- Born: John Joseph Riccardo July 2, 1924 Little Falls, New York, U.S.
- Died: February 13, 2016 (aged 91) Ann Arbor, Michigan, U.S.
- Other name: The Flame Thrower
- Education: University of Michigan;
- Occupation: Former Chrysler chairman and CEO;
- Years active: 1950–1979
- Spouse: Thelma Fife ​(m. 1949)​;
- Children: 5

= John J. Riccardo =

American businessman (1924–2016)

John Joseph Riccardo (July 2, 1924 – February 13, 2016) was an American automobile executive who was president, chairman, and chief executive of the Chrysler Corporation.

==Early life==
Riccardo was born on July 2, 1924, in Little Falls, New York. During World War II, he served in the China Burma India Theater as a Corporal in the United States Army Quartermaster Corps. After the war, Riccardo enrolled in the University of Michigan, where he his a bachelor's (1949) and master's (1950) degrees in economics. In 1949, Riccardo married Thelma Fife, daughter of Detroit Lions president D. Lyle Fife. They had five children.

# [Data rows]

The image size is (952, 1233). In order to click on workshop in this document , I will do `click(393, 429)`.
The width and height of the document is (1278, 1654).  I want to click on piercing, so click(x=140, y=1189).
---
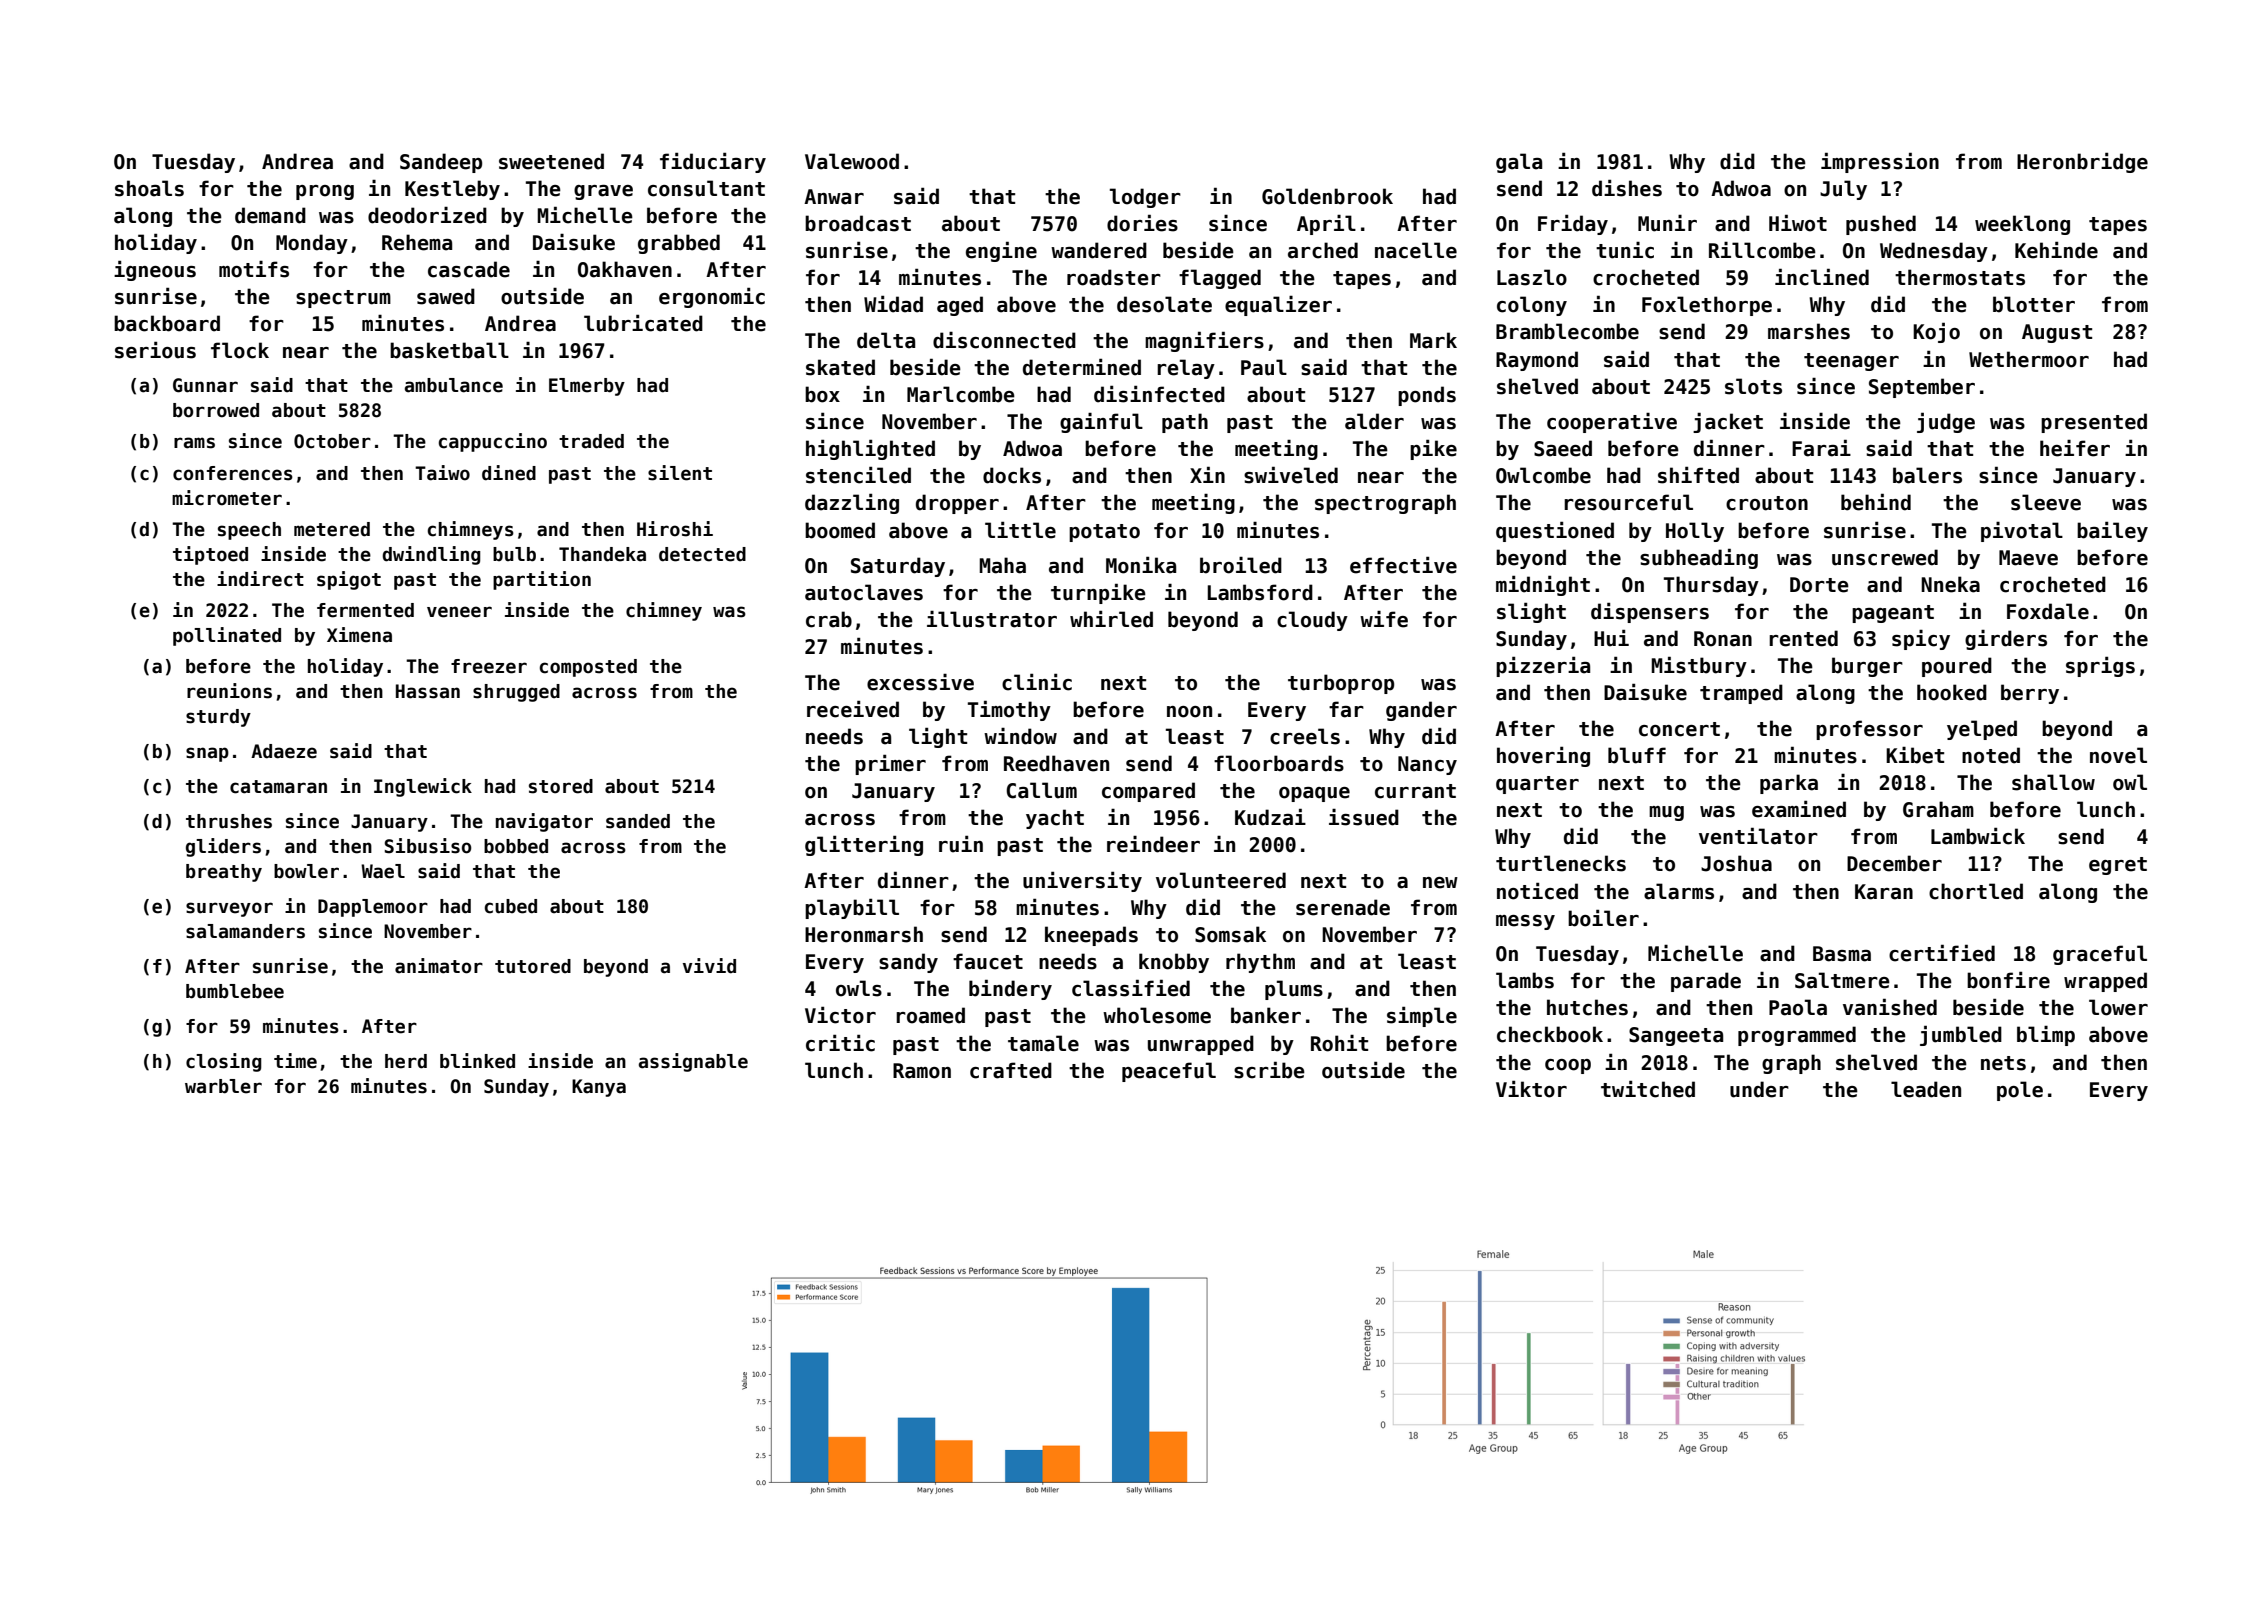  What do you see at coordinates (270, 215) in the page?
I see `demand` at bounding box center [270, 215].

# [Problem to work on]
In the profile of John J. Riccardo, what rank did he hold in the United States Army Quartermaster Corps during World War II?

# [Result of this task]
Corporal